Even if you only have a weekend, make time to walk through Wistman's Wood. The shorter 2.5-mile route starts at the Two Bridges car park and takes you around an ancient forest (said to be where the Devil keeps his Whist hounds) to Druid's Stone. You can either turn back here or continue towards Longaford Tor and Littleford Tors, then back past Crocken Tor to the car park, adding another two miles or so to the route. It showcases Dartmoor's unique natural beauty.

See the Miniature horses

Ponies have lived on Dartmoor for centuries but they are wild and it is not advisable to get close to them. Far friendlier are the residents of the Miniature Pony Centre near Bovey Tracey where you can meet miniature horses and donkeys, shire horses, farm animals like pigs and sheep, and rabbits and guinea pigs. It is an overload of cuteness (you haven't seen cute until you have seen a miniature donkey foal) and a really good way to see happy, friendly animals in a safe environment.

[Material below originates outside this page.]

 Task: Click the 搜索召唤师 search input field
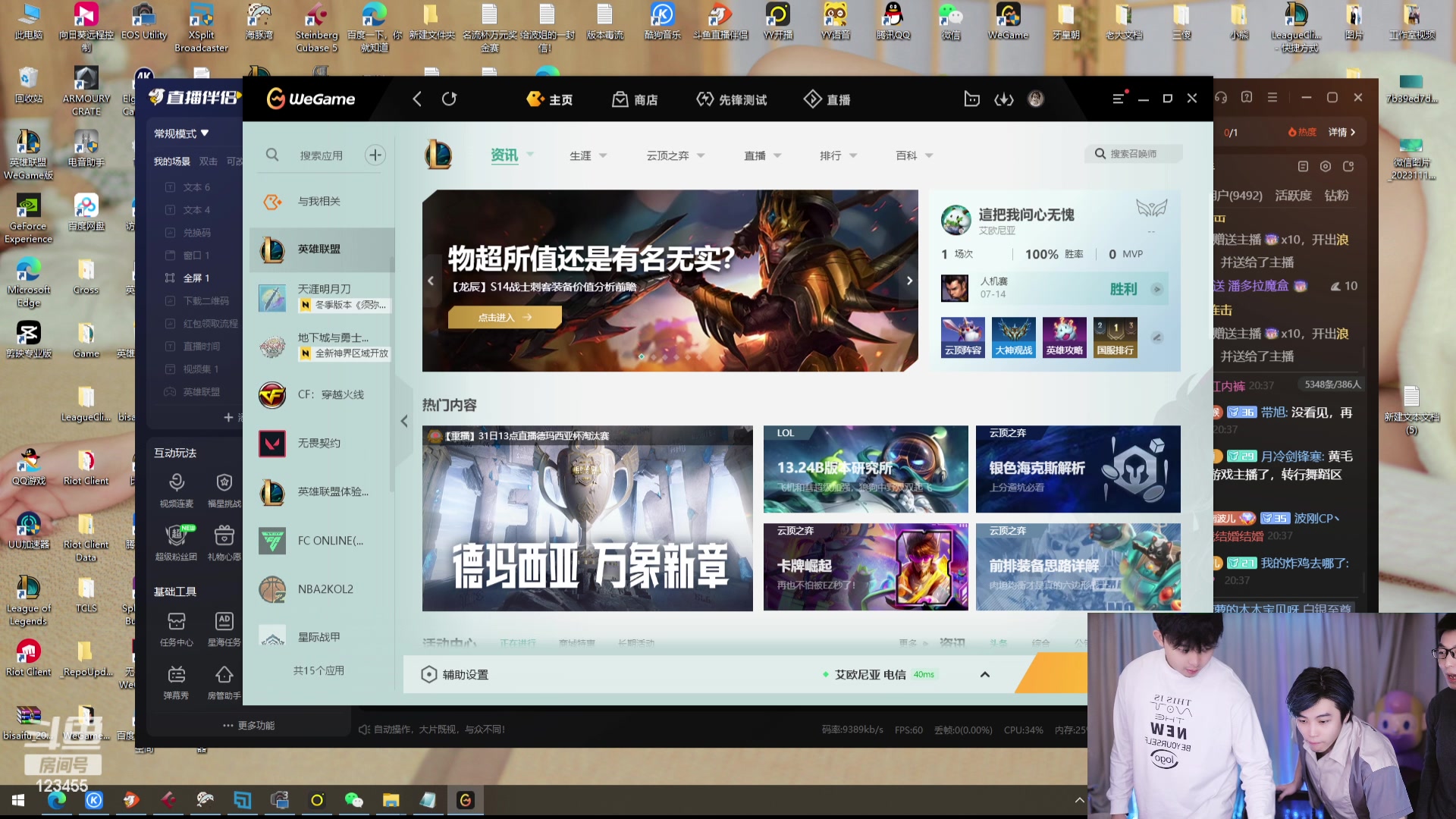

Last Minute Offers in Dartmoor

Thinking of a break in Dartmoor? Let us tempt you with a selection of our best last minute offers. Remember, we don't charge a booking fee, so the price you see is the price you pay.

Did you know?

... there are only around 350 native Dartmoor ponies left grazing wild on the commons.

... the highest tor in the Dartmoor National Park is High Willhays, standing 2,037 feet above sea level.

...Okehampton Castle isn't the only haunted place in Dartmoor. Ghosts of both Roman legionnaires and a Tudor hunting party have been seen on Hunter's Tor, and even the most pragmatic local avoids driving over Hairy Hands Bridge at night.

...Spinster's Rock is the earliest archaeological site in Dartmoor National Park, dating back 6,000 years to the Early Neolithic period.

...Dartmoor was the site of the Quidditch world cup in Harry Potter and the Goblet of Fire (although it was filmed at Beachy Head in Eastbourne).